### [Task description]
All of the entries must be duplicated exactly.

[Stored records]
____
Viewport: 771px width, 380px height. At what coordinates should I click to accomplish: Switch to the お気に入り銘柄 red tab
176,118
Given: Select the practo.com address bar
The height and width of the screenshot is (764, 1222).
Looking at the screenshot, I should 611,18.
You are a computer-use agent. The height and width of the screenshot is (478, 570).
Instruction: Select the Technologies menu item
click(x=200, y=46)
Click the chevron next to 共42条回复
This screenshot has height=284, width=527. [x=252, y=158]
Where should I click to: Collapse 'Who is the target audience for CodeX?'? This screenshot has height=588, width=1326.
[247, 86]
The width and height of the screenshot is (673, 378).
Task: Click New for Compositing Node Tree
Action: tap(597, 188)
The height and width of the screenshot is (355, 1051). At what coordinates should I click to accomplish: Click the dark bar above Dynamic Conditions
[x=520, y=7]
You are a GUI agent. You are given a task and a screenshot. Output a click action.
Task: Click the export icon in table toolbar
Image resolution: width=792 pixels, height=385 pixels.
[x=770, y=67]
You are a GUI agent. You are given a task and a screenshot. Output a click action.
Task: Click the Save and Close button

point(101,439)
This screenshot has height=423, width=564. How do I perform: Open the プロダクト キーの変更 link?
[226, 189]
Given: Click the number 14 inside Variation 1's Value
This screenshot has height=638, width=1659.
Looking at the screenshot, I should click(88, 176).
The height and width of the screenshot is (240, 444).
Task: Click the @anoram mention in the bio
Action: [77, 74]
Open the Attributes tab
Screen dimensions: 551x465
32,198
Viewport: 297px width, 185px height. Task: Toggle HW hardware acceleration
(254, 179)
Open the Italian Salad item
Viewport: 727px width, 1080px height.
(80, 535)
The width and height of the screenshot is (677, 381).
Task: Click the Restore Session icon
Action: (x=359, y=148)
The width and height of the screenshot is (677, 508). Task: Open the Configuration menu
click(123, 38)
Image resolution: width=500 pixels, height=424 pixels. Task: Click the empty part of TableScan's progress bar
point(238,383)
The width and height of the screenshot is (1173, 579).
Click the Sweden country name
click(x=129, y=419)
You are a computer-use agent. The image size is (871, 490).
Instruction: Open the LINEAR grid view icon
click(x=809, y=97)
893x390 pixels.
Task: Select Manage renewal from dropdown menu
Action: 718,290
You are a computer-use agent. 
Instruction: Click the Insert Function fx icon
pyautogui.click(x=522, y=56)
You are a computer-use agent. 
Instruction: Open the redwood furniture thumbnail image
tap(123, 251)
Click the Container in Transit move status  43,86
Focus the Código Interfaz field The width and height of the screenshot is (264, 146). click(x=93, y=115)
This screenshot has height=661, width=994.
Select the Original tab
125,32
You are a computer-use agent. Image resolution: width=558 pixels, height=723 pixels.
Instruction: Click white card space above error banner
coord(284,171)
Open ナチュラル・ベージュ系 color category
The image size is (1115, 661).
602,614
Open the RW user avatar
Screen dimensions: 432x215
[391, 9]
____
### [Reply]
Viewport: 771px width, 380px height. At what coordinates should I click to accomplish: Switch to the お気に入り銘柄 red tab
176,118
Given: Select the practo.com address bar
The height and width of the screenshot is (764, 1222).
Looking at the screenshot, I should 611,18.
You are a computer-use agent. The height and width of the screenshot is (478, 570).
Instruction: Select the Technologies menu item
click(x=200, y=46)
Click the chevron next to 共42条回复
This screenshot has height=284, width=527. [x=252, y=158]
Where should I click to: Collapse 'Who is the target audience for CodeX?'? This screenshot has height=588, width=1326.
[247, 86]
The width and height of the screenshot is (673, 378).
Task: Click New for Compositing Node Tree
Action: tap(597, 188)
The height and width of the screenshot is (355, 1051). At what coordinates should I click to accomplish: Click the dark bar above Dynamic Conditions
[x=520, y=7]
You are a GUI agent. You are given a task and a screenshot. Output a click action.
Task: Click the export icon in table toolbar
Image resolution: width=792 pixels, height=385 pixels.
[x=770, y=67]
You are a GUI agent. You are given a task and a screenshot. Output a click action.
Task: Click the Save and Close button

point(101,439)
This screenshot has height=423, width=564. How do I perform: Open the プロダクト キーの変更 link?
[226, 189]
Given: Click the number 14 inside Variation 1's Value
This screenshot has height=638, width=1659.
Looking at the screenshot, I should click(88, 176).
The height and width of the screenshot is (240, 444).
Task: Click the @anoram mention in the bio
Action: [77, 74]
Open the Attributes tab
Screen dimensions: 551x465
32,198
Viewport: 297px width, 185px height. Task: Toggle HW hardware acceleration
(254, 179)
Open the Italian Salad item
Viewport: 727px width, 1080px height.
(80, 535)
The width and height of the screenshot is (677, 381).
Task: Click the Restore Session icon
Action: (x=359, y=148)
The width and height of the screenshot is (677, 508). Task: Open the Configuration menu
click(123, 38)
Image resolution: width=500 pixels, height=424 pixels. Task: Click the empty part of TableScan's progress bar
point(238,383)
The width and height of the screenshot is (1173, 579).
Click the Sweden country name
click(x=129, y=419)
You are a computer-use agent. The image size is (871, 490).
Instruction: Open the LINEAR grid view icon
click(x=809, y=97)
893x390 pixels.
Task: Select Manage renewal from dropdown menu
Action: 718,290
You are a computer-use agent. 
Instruction: Click the Insert Function fx icon
pyautogui.click(x=522, y=56)
You are a computer-use agent. 
Instruction: Open the redwood furniture thumbnail image
tap(123, 251)
Click the Container in Transit move status  43,86
Focus the Código Interfaz field The width and height of the screenshot is (264, 146). click(x=93, y=115)
This screenshot has height=661, width=994.
Select the Original tab
125,32
You are a computer-use agent. Image resolution: width=558 pixels, height=723 pixels.
Instruction: Click white card space above error banner
coord(284,171)
Open ナチュラル・ベージュ系 color category
The image size is (1115, 661).
602,614
Open the RW user avatar
Screen dimensions: 432x215
[391, 9]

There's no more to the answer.